A new approach to inventory signals a bottom line boost
A large, international distributor had experienced consistent double digit annual growth but was yet to generate positive cashflow. Its rapid growth and long supply chain had meant that its working capital and more specifically its inventory levels had ballooned to absorb any free cashflow the company was able to generate.
When the company’s board decided to launch a concerted effort to reduce working capital the company enlisted our help to improve its inventory ordering rules and policies.
Higher service levels, lower inventory
A hybrid team of consultants worked with the company to identify where it had accumulated bloated inventory levels and what the root causes were of build ups were. This led to a deep dive analysis of how the company currently forecasted demand and generated orders to pinpoint the barriers to better accuracy.
The company regularly needed to estimate what its retail store customers would order three months out, both by SKU and depot combination, amounting to roughly 18,000 individual series to forecast. Using manual tools, forecasts and orders were based primarily on procurement staff discretion. In addition to being inefficient, procurement staff added large buffers to ensure their forecasts didn’t fall short.

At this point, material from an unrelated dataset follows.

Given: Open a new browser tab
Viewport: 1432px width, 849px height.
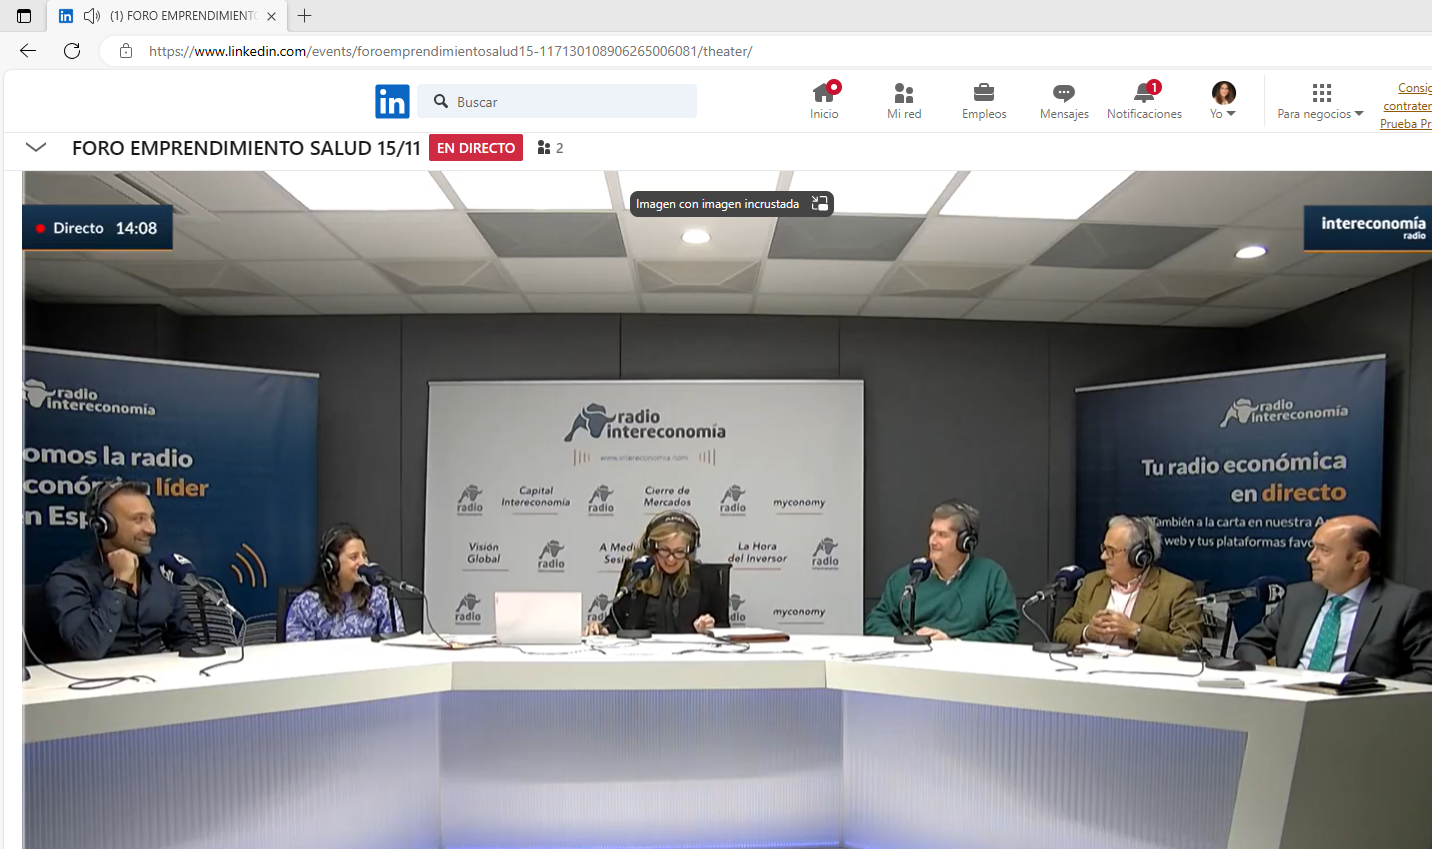Looking at the screenshot, I should tap(305, 16).
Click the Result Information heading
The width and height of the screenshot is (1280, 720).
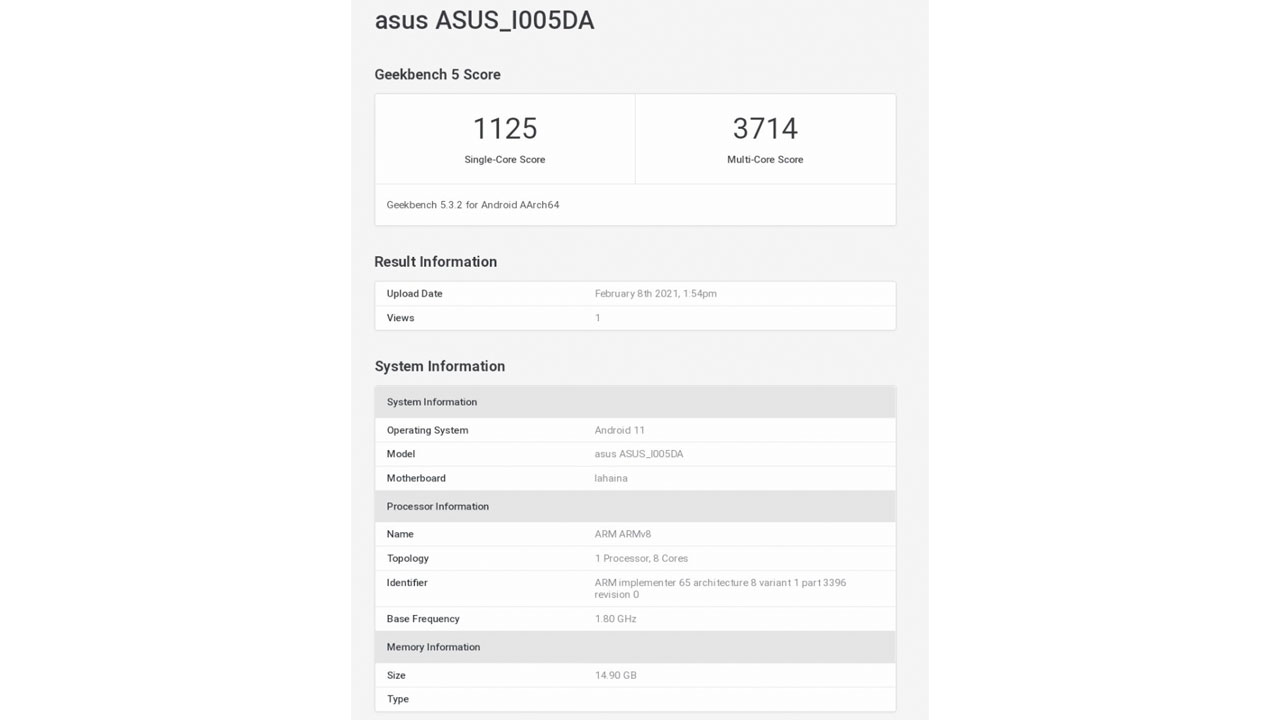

We worked together to redesign the company’s data collection and modeling process, harnessing machine learning techniques to automatically flag and adjust input data and select an appropriate algorithm for each data series. We ustilied statistical models to set safety stock and re-order levels that avoided inflated orders whilst maintaining the same level of service.
Whilst the project is still in the implementation phase, it is forecast that the revised inventory ordering techniques will reduce overall inventory levels by 20% whilst maintaining customer service levels of 95%.